Italian fashion house Gucci to go fur-free from 2018

Designer will auction off all remaining animal fur items for animal rights organisation

Italy's Gucci will stop using fur in its designs from next year, joining a growing number of fashion houses looking at alternatives after coming under pressure from animal rights activists and changing consumer tastes. Video: REUTERS

Gucci will go fur-free next year and auction off all its remaining animal fur items, the Italian fashion house's president and chief executive Marco Bizzarri has announced.

The changes will come into force with the brand’s spring-summer 2018 collection, Mr Bizzarri said during a talk at the London College of Fashion.

Gucci’s president said on Wednesday the move demonstrated “our absolute commitment to making sustainability an intrinsic part of our business”.

Mr Bizzarri said the new approach was made possible thanks to Gucci's creative director, Alessandro Michele, who was appointed in 2015.


“In selecting a new creative director, I wanted to find someone who shared a belief in the importance of the same values,” Mr Bizzarri said. “I sensed that immediately on meeting Alessandro for the first time.”

Compassionate decision

As part of the change, a charity auction of the fashion house's remaining animal fur items will be held, with the proceeds going to the animal rights organisations Humane Society International and LAV.

Kitty Block, president of Humane Society International, celebrated the luxury brand's move as a "compassionate decision".

“Gucci going fur-free is a huge game-changer,” she said in a statement. “For this Italian powerhouse to end the use of fur because of the cruelty involved will have a huge ripple effect throughout the world of fashion.”

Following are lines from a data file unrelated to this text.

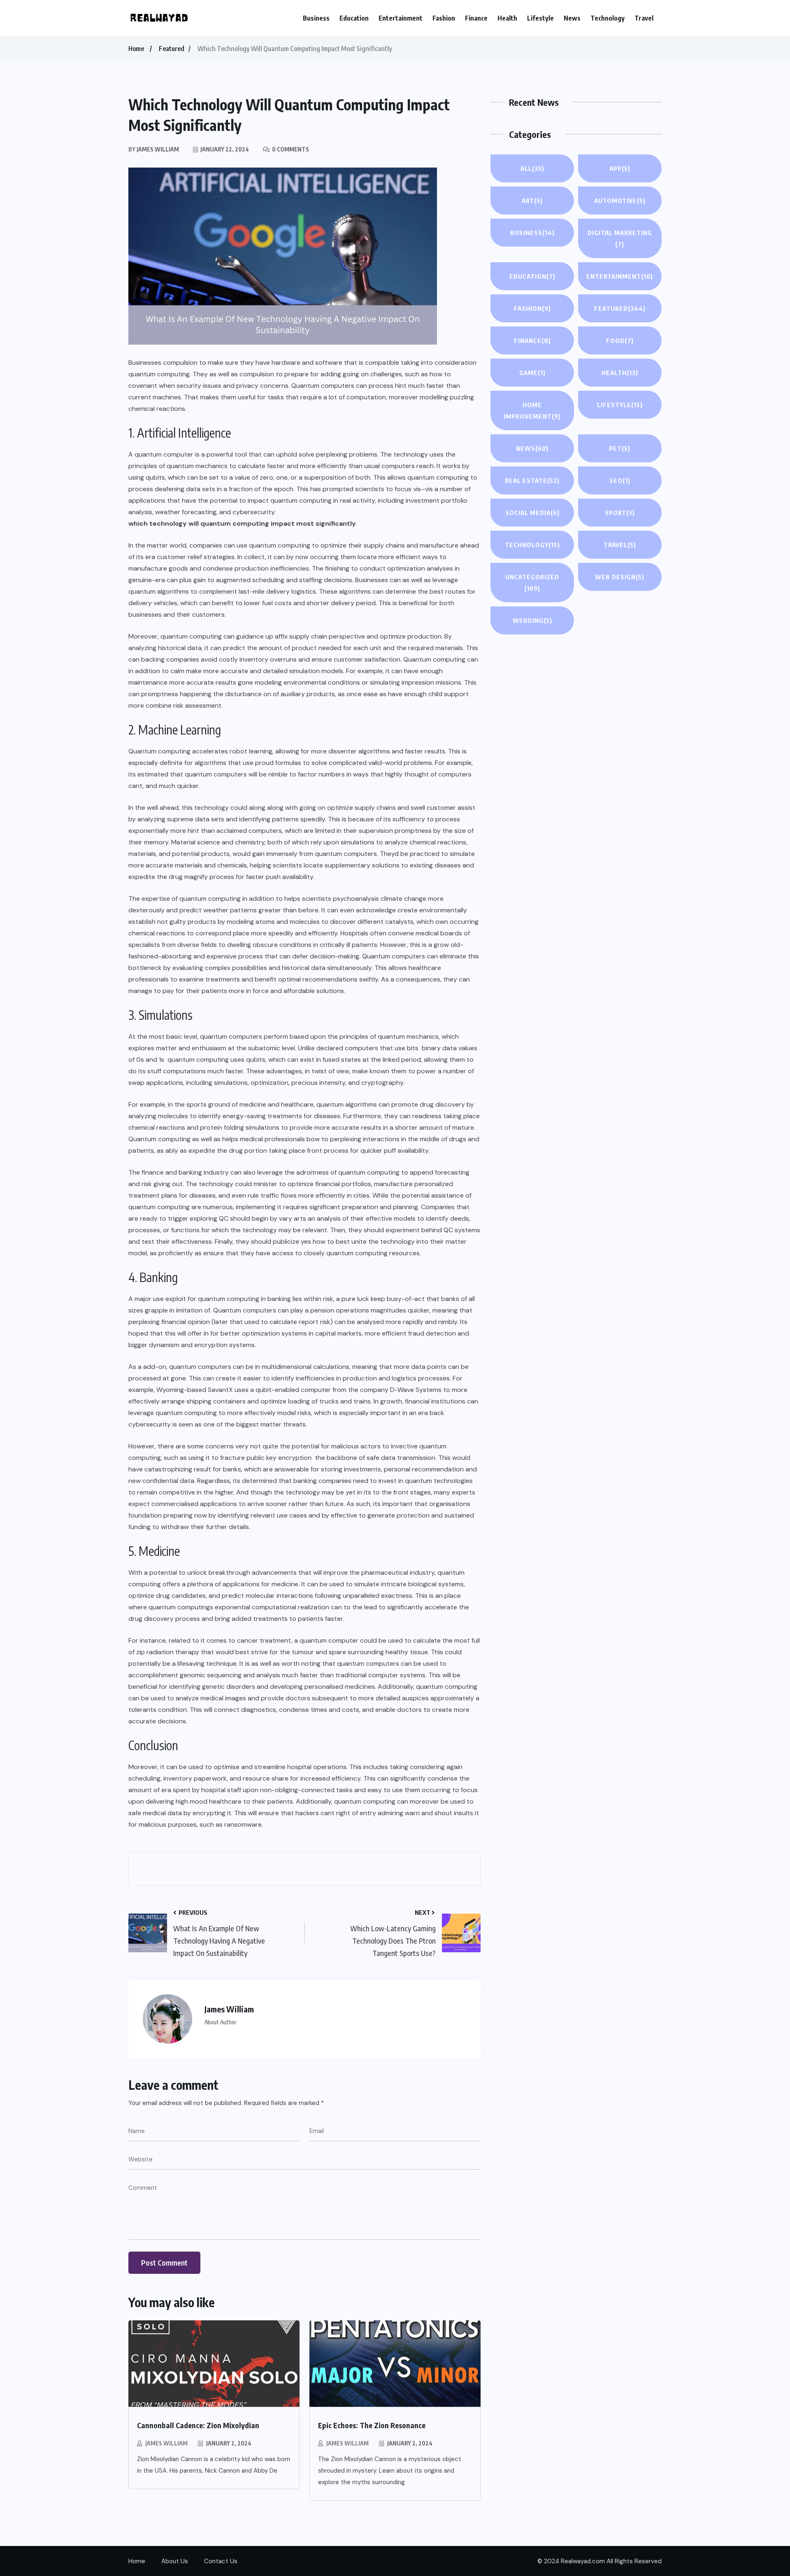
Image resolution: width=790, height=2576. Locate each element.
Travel (643, 18)
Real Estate (532, 480)
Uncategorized (532, 582)
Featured (171, 48)
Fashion (443, 18)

Gucci will become part of the Fur Free Alliance, an international group of more than 40 organisations which campaigns on animal welfare and promotes alternatives to fur in the fashion industry.

The fashion house is owned by luxury holding group Kering, which also has designer Stella McCartney as another fur-free brand under its umbrella.

The new decision by Gucci comes after fellow Italian brand Armani announced in 2016 that it would no longer feature fur in its collections.